В России-то я уже давно почти со всеми контакт наладил. Бывало, опекун мне заедет от души, а я улыбнусь: «Друг, мы один хлеб едим». Соперник посмотрит на меня, и что-то внутри у него поменяется: оказывается, Титов не Франкенштейн, каким его пытался преподнести тренер.
Случалось и такое, что парень носился за мной как угорелый, демонстративно скалил зубы, «кусал» ого-го как, а в паузах шептал на ухо: «Егор, извини, ради бога. У меня установка тебя «сожрать». Мне за тобой даже в туалет велено следовать».
Поведение команды преимущественно зависит от наставника. Валерий Георгиевич Газзаев еще несколько лет назад мог так завести и своих, и чужих, что искры по всему полю летели. Доходило до рукопашных стенка на стенку.
Не менее импульсивным был Юрий Павлович Семин. Как же он на «Спартак» людей настраивал, он про нас такие «легенды» слагал! Во время матча сам готов был выбежать на газон и броситься на кого-нибудь из нас с кулаками. Меня до глубины души поразило, как в 1995-м в Черкизове Семин чуть не подрался с Колей Писаревым. Очень яркая сцена. Юрий Палыч в темных очках и со жвачкой во рту окликает уходящего Писарева и принимается ему пихать, Коля разворачивается и контрнаступает. Перепалка должна была перерасти в драку, да окружающие разняли. Тот эпизод повлек за собой длительную дисквалификацию Николая, которая и подтолкнула его к повторному отъезду за границу.
Впрочем, среди соперников были и стратеги, которые вместо агрессии сеяли хорошее настроение. Байдачный и Гамула — вот два истинных Цицерона. Мало того что нецензурные слова в их исполнении превращались в песню, так они изобретали выражения, из-за которых меня прямо во время матча пробивало на смех. Я намеренно уши торчком держал, чтобы послушать, как эти кудесники ораторского искусства своим подопечным благие советы дают. Привел бы сейчас пару их фирменных выражений, да не могу себе такую вольность позволить.
Романцев и в этом был нетипичен. Он единственный тренер в стране, чье настроение с поля было неуловимо. Сколько я на нашу скамейку ни смотрел, всегда одна и та же поза: нога на ногу, левая рука согнута в локте и лежит на бедре, правая — держит сигарету. Олег Иванович выкуривал до двух пачек за девяносто минут, то есть дымил практически без перерывов. Вот оно — напряжение большого матча. А для Романцева все матчи были большими, чего не скажешь о нас, футболистах. * * *
Можно сколько угодно кричать о профессионализме, но 99,9 % игроков в определенных ситуациях могут себе позволить чуть расслабиться, особенно если глыба такого масштаба, как Олег Романцев, исчезает со скамейки запасных. 1998 год. На кубковый матч с никому не известным тогда «Амкаром» наш «Спартак» из-за болезни главного тренера отправился под руководством Виктора Самохина. Поездка была отдыхающей. Мы все с уважением относились к Сергеичу, но в сравнении с Иванычем любой наставник казался нам обыкновенным, а не небожителем, которого принято бояться. В день игры мы с ребятами вовсю рубились в карты (Романцев бы нас за такие вещи стер в порошок), а Самохин за три часа до начала встречи лишь попросил нас серьезнее отнестись к делу. Мы его успокоили: «Сергеич, сейчас доиграем». «Сейчас» явно затянулось. В футболе есть золотое правило, только не все его признают: если решишь, что соперник заведомо слабый, а он окажется не из робкого десятка, то в игре ты свое сознание уже не переделаешь. Перестроиться под силу только уникумам. В Перми мы нанесли около сорока ударов по воротам, но из-за сидящей в нас расхлябанности вернулись в Москву униженными: ноль-один.

ЧТО ТРЕБУЕТСЯ: Извлеките из исходного текста дословно отрывок, который начинается со слов «В России-то я» и заканчивается словами «стенка на стенку.».

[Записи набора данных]

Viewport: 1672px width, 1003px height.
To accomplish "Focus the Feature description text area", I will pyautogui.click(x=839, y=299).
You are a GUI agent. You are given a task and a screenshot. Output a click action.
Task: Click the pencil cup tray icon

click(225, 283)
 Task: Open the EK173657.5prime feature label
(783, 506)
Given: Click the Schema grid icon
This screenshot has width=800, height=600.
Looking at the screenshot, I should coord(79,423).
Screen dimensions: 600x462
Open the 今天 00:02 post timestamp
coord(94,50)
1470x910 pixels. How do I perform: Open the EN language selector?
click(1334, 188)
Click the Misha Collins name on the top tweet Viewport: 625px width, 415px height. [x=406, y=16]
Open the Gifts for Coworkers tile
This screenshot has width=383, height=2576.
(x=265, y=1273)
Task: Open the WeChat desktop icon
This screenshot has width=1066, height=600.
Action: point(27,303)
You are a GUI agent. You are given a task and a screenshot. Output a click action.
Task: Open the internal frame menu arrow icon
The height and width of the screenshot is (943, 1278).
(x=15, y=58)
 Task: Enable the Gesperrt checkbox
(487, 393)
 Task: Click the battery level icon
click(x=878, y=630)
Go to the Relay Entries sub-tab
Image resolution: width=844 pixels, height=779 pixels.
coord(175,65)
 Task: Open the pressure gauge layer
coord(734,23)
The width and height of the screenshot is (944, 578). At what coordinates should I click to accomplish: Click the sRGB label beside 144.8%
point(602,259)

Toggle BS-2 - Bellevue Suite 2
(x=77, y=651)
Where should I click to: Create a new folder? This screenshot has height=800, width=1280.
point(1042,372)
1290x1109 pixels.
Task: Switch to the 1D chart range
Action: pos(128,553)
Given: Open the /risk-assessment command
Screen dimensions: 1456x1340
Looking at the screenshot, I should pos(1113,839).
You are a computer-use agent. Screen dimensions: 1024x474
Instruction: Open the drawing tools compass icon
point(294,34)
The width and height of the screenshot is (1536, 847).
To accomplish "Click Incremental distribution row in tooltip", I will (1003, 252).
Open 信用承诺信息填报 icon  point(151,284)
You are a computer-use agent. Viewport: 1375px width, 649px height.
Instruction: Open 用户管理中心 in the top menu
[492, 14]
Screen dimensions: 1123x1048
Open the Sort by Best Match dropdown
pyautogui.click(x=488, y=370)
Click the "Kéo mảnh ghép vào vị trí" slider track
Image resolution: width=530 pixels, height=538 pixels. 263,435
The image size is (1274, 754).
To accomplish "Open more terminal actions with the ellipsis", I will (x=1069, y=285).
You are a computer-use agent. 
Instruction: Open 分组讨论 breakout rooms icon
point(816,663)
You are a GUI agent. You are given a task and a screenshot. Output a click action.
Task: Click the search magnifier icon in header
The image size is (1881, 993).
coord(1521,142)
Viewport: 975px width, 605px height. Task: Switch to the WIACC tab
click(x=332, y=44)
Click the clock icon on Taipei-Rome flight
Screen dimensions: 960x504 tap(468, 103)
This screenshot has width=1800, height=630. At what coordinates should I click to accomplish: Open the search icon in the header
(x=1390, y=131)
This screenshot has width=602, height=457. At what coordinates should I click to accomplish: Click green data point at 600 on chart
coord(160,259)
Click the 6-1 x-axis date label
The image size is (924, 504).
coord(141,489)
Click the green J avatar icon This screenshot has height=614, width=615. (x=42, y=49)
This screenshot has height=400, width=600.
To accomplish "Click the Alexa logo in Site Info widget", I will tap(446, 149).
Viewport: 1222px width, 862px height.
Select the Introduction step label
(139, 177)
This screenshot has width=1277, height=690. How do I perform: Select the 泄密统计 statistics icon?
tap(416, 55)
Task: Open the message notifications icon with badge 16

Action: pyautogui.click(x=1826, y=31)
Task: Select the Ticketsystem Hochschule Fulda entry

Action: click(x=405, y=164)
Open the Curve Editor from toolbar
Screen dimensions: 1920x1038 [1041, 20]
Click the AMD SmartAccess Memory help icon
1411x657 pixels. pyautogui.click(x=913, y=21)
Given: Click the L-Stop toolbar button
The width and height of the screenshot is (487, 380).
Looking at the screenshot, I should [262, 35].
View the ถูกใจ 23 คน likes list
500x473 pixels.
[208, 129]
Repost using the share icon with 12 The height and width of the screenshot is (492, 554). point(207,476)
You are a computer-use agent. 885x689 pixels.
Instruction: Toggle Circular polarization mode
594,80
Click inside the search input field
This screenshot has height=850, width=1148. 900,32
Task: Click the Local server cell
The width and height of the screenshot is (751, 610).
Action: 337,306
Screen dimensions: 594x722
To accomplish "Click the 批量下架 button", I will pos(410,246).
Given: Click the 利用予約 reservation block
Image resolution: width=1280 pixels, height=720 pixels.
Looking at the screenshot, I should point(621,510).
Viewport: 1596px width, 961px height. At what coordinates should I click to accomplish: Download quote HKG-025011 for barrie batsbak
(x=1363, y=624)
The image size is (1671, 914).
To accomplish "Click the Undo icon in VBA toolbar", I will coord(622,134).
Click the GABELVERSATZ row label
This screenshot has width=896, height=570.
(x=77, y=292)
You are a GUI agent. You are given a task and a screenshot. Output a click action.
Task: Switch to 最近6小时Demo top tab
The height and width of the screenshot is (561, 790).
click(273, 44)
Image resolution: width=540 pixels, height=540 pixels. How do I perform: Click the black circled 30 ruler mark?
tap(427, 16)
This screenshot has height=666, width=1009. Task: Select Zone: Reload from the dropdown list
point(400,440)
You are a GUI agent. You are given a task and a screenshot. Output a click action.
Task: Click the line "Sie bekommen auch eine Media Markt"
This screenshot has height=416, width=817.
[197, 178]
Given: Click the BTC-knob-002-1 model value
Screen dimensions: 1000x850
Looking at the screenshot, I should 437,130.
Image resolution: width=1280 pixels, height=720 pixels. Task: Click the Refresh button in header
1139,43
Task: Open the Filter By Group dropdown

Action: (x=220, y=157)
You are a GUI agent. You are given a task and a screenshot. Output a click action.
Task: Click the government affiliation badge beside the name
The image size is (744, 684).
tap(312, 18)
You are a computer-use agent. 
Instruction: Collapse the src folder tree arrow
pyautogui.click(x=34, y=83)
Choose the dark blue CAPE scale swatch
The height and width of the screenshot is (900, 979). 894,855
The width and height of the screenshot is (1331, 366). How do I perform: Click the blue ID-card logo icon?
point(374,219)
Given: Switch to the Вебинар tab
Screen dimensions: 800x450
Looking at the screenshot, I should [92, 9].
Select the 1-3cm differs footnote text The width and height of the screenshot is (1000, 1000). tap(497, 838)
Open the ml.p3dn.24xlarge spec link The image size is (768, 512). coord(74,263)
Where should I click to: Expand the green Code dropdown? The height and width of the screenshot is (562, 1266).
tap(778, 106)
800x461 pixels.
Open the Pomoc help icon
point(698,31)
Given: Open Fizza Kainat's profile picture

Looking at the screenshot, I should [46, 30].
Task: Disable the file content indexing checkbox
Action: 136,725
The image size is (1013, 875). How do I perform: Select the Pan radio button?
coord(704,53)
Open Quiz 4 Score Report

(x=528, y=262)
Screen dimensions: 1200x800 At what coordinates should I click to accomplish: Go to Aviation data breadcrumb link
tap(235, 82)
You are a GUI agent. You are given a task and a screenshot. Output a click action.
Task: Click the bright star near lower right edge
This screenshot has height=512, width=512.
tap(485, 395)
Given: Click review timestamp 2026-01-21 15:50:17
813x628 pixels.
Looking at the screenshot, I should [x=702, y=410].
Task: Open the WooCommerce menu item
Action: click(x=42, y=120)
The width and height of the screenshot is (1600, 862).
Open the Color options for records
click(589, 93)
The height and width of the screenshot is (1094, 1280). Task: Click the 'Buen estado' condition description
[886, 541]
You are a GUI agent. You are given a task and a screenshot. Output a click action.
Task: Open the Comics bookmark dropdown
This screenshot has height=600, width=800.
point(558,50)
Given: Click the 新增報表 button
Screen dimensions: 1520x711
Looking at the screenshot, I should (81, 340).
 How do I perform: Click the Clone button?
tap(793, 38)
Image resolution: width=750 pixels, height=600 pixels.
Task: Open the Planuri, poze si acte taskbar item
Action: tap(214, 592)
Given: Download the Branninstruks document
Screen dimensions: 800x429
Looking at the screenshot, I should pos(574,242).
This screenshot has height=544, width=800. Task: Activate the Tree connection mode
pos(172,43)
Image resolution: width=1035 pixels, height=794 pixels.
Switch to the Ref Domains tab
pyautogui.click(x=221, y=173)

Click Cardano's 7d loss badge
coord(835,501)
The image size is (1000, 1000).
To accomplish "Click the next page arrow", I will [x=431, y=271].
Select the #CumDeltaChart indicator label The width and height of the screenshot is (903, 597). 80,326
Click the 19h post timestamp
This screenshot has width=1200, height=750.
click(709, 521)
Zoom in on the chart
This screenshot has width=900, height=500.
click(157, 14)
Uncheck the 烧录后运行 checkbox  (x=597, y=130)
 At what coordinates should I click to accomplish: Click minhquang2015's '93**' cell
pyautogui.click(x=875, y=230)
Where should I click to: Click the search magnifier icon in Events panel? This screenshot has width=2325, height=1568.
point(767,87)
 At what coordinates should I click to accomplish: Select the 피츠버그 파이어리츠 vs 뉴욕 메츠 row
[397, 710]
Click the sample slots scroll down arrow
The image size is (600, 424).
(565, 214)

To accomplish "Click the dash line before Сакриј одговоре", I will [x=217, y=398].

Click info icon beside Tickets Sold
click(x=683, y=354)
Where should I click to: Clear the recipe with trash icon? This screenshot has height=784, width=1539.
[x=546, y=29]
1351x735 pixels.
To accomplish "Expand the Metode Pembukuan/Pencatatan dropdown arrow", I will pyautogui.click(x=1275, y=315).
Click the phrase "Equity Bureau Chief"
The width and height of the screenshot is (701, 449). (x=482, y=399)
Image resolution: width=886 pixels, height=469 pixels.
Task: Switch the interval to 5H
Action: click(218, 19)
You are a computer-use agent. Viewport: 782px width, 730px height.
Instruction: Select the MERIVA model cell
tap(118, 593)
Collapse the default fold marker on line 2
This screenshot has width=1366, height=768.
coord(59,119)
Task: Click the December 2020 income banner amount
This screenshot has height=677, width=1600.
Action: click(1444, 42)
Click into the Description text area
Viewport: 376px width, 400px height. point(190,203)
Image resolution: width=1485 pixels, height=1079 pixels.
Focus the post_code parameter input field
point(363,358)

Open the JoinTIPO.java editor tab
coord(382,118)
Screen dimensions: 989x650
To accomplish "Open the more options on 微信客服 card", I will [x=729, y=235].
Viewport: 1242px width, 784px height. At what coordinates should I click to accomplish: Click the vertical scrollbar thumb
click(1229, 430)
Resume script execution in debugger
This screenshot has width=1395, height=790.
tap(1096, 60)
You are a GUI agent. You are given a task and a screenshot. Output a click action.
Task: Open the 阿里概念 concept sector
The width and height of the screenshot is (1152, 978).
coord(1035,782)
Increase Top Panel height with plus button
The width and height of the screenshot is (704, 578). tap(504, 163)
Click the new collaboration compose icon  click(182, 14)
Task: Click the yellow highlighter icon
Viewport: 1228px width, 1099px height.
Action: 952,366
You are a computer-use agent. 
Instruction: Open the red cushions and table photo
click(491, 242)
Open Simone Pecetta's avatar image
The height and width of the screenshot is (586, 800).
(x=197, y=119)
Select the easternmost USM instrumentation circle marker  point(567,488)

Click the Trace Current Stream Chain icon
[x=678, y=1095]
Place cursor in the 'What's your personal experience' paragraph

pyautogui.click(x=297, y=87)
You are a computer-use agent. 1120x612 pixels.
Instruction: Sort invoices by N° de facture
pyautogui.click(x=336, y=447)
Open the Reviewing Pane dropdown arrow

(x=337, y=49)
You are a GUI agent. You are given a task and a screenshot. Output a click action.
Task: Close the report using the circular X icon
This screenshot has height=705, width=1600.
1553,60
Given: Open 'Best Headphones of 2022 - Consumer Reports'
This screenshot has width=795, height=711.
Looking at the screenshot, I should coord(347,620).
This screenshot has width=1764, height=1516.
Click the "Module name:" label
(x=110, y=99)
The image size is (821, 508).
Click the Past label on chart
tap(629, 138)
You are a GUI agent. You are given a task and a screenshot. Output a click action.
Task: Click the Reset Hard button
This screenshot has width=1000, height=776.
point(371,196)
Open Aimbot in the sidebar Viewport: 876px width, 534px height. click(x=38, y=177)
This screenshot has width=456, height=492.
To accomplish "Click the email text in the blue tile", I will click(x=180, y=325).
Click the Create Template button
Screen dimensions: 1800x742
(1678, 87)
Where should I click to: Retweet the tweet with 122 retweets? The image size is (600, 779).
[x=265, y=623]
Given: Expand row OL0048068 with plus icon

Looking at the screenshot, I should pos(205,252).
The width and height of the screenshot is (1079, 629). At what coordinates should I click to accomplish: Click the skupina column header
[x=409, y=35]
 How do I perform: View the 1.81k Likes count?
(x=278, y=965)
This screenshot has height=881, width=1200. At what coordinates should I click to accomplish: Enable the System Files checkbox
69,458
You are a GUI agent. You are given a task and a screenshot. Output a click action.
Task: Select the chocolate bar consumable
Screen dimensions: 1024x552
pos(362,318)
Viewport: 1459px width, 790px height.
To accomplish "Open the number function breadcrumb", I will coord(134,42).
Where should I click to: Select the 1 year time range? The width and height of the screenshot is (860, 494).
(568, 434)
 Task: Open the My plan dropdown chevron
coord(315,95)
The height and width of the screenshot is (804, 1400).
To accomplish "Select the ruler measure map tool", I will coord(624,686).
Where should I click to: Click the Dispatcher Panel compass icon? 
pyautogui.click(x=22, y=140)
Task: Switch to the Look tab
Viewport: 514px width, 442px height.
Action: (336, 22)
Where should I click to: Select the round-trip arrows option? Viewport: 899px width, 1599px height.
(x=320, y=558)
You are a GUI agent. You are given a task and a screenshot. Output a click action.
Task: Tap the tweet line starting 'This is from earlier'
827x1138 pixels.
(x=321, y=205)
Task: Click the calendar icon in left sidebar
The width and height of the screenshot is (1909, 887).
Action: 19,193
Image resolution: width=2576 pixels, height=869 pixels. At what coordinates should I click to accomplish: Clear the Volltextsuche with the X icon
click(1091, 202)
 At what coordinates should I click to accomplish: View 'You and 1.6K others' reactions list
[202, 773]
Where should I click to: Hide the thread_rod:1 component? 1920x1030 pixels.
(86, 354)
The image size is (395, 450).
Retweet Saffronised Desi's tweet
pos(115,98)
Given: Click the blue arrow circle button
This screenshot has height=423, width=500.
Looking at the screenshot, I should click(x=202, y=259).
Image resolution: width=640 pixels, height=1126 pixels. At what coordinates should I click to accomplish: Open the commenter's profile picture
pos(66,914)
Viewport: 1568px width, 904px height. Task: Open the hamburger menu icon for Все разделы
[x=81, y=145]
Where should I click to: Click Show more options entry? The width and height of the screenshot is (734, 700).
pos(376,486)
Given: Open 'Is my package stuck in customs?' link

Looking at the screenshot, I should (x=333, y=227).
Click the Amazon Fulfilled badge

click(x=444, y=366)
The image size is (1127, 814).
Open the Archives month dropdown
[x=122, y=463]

ОТВЕТ:
В России-то я уже давно почти со всеми контакт наладил. Бывало, опекун мне заедет от души, а я улыбнусь: «Друг, мы один хлеб едим». Соперник посмотрит на меня, и что-то внутри у него поменяется: оказывается, Титов не Франкенштейн, каким его пытался преподнести тренер.
Случалось и такое, что парень носился за мной как угорелый, демонстративно скалил зубы, «кусал» ого-го как, а в паузах шептал на ухо: «Егор, извини, ради бога. У меня установка тебя «сожрать». Мне за тобой даже в туалет велено следовать».
Поведение команды преимущественно зависит от наставника. Валерий Георгиевич Газзаев еще несколько лет назад мог так завести и своих, и чужих, что искры по всему полю летели. Доходило до рукопашных стенка на стенку.